Alan M. Dershowitz has been described as one of our “most distinguished defenders of individual rights” and “the best-known criminal lawyer in the world.” He is the Felix Frankfurter Professor of Law at Harvard Law School and has published more than 100 articles in magazines and journals, such as the New York Times Magazine, the Washington Post and the Wall Street Journal. Dershowitz is the author of 27 fiction and nonfiction books and has a worldwide readership. In addition to his numerous law review publications, he has written, taught and lectured on history, philosophy, psychology, literature, mathematics, music, sports—and even delicatessens.

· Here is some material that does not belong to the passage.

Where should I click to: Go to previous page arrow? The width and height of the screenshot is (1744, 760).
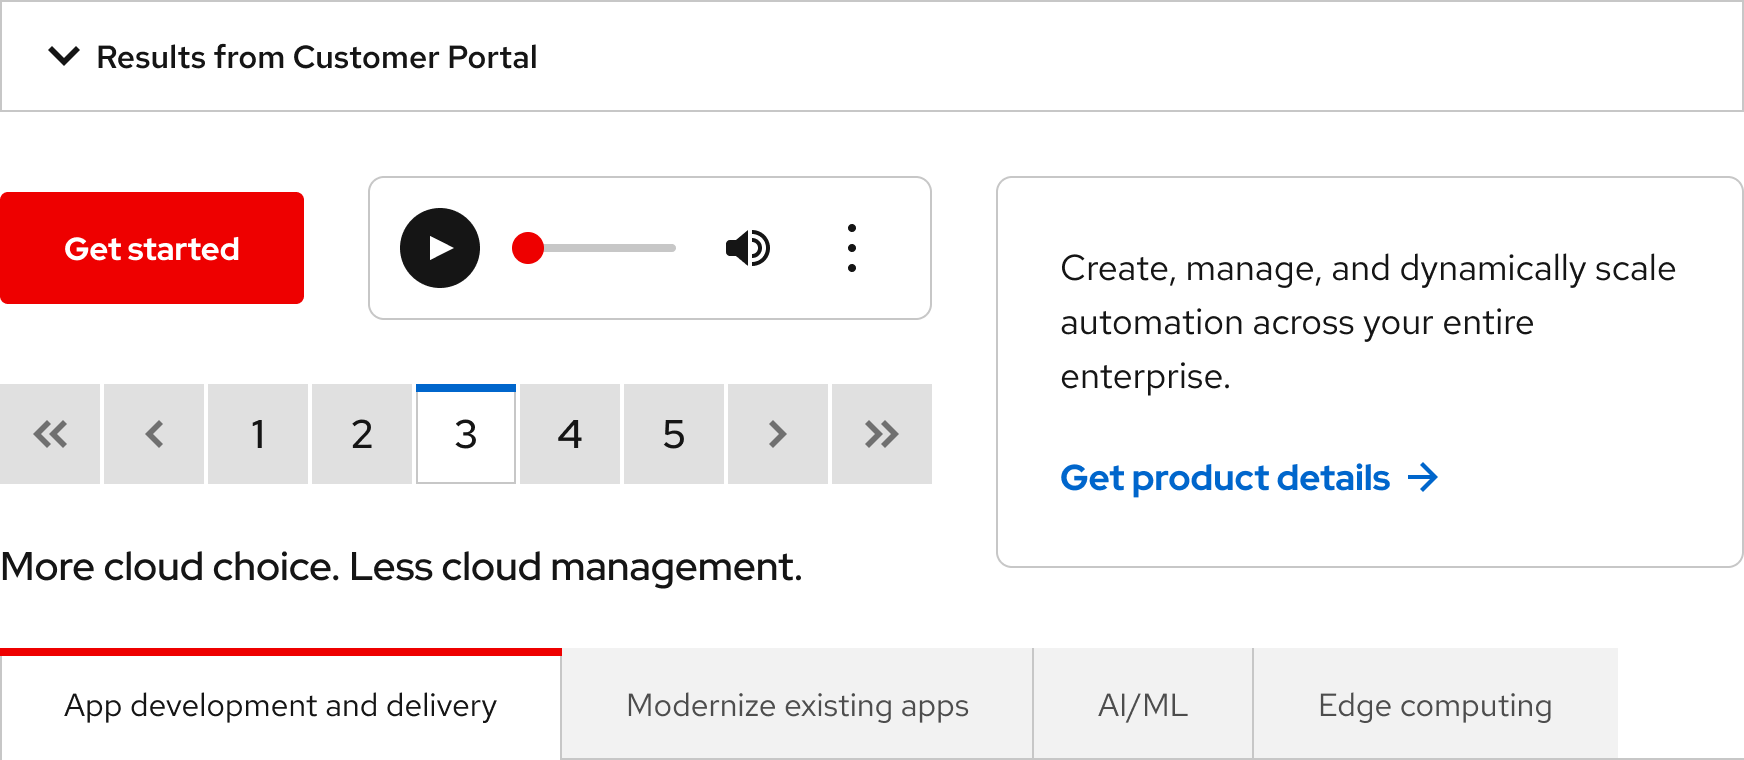coord(154,434)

Dershowitz is the recipient of many honors and awards, including the William O. Douglas First Amendment Award presented to him by the Anti-Defamation League. The New York Criminal Bar Association has honored him for his “outstanding contribution as a scholar and dedicated defender of human rights.”
About Baruch College
A senior college within The City University of New York, Baruch has an enrollment of approximately 15,500 students in three schools: the Zicklin School of Business, the Weissman School of Arts and Sciences, and the School of Public Affairs. A thriving, urban institution, Baruch has repeatedly been cited as the most diverse college in the nation by U.S. News & World Report. Baruch, which became an autonomous four-year institution in 1968, traces its origins back to the City College School of Business and Civic Administration and, ultimately, to the Free Academy, established in New York City in 1847 as the first free public institution of higher education in the nation.